We live in a technological society that many say was inspired by the classic show "Star Trek." Cell phones, tablet computers, portable data storage, medical scanners, computers that can talk ... you name it, and "Star Trek" has addressed it one way or the other.
Yet none of those devices really scream Star Trek. In fact, the Gene Roddenberry show was not always the first to introduce such concepts. But there could be a space vehicle created in the next 20 years that will no doubt be directly influenced by Star Trek -- because it would look exactly like the USS Enterprise.
A self-proclaimed engineer who wants to only be known as "BTE-Dan" is telling visitors to his website that not only could the USS Enterprise be possible the way Matt Jefferies designed it, but it could happen in the next two decades.
Sure, it won't have warp drive, transporters and cost a few hundred billion dollars to build (no wonder they have no money in the future), but it could be the kind of transport that could convince regular commercial travel to nearby planetary bodies like the Moon or even Mars.
The ship would be powered by nuclear reactors, propelled by argon mined from Mars' atmosphere. It could make it to the moon in three days, and Mars in 90, and create a society (at least for 1,000 people) who are total space-faring.
But is such a ship really possible? The astronomy website Space.com explored that very thing, and turned up some interesting results.

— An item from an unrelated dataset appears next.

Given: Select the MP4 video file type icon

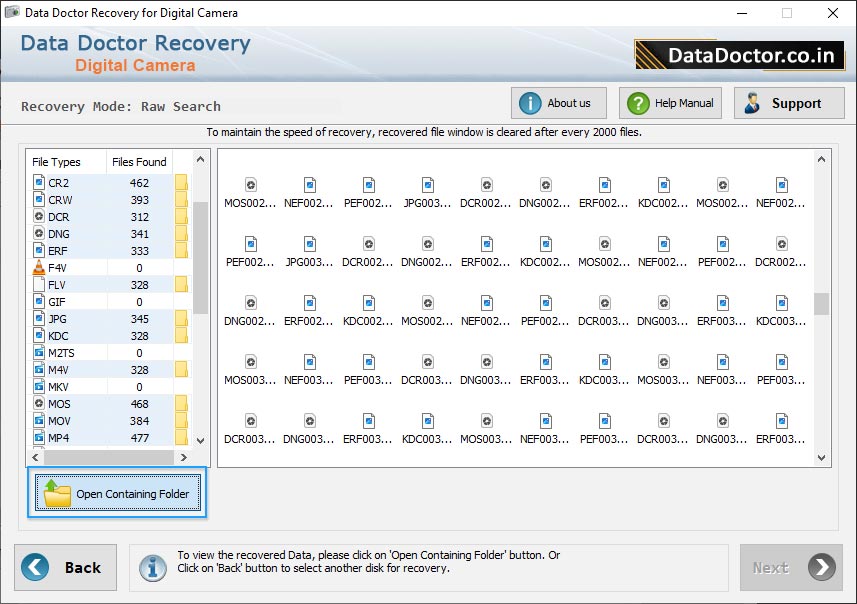Looking at the screenshot, I should click(39, 438).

Although Space explored some of the more science-fiction elements of the ship, like warp drive and transporters, the biggest issue hampering a near-future Enterprise (besides the cost) could be its proposed propulsion. A lot of that has to do with international treaties on the use of nuclear energy, which would stifle such use in an actual Enterprise.
Plus, such generators would not really fit in the nacelles of the Enterprise anyway.
"Engineering physics doesn't respect our aesthetics," Adam Crowl, an engineer with Icarus Interstellar Inc., told Space.com. He added that the thermal radiators needed for such propulsion alone would destroy the look of the Enterprise.
On top of that, there seems to be much more practical vehicles that could be constructed to transport people in space.
"I would love to see 1,000 people go to Mars, but I need convincing that they need to be on the Enterprise to do so," Crowl said.
Yet, while there might be some public uneasiness about firing nuclear rockets in space, possible alternatives are not far off.
"In terms of propulsion technology, fusion engines are potentially within a generation or two," said Richard Obousy, co-founder and president of Icarus Interstellar.
Could we see a real-life Enterprise in our lifetime? Doubtful. But the idea that we're a lot closer than we realize is something to ponder.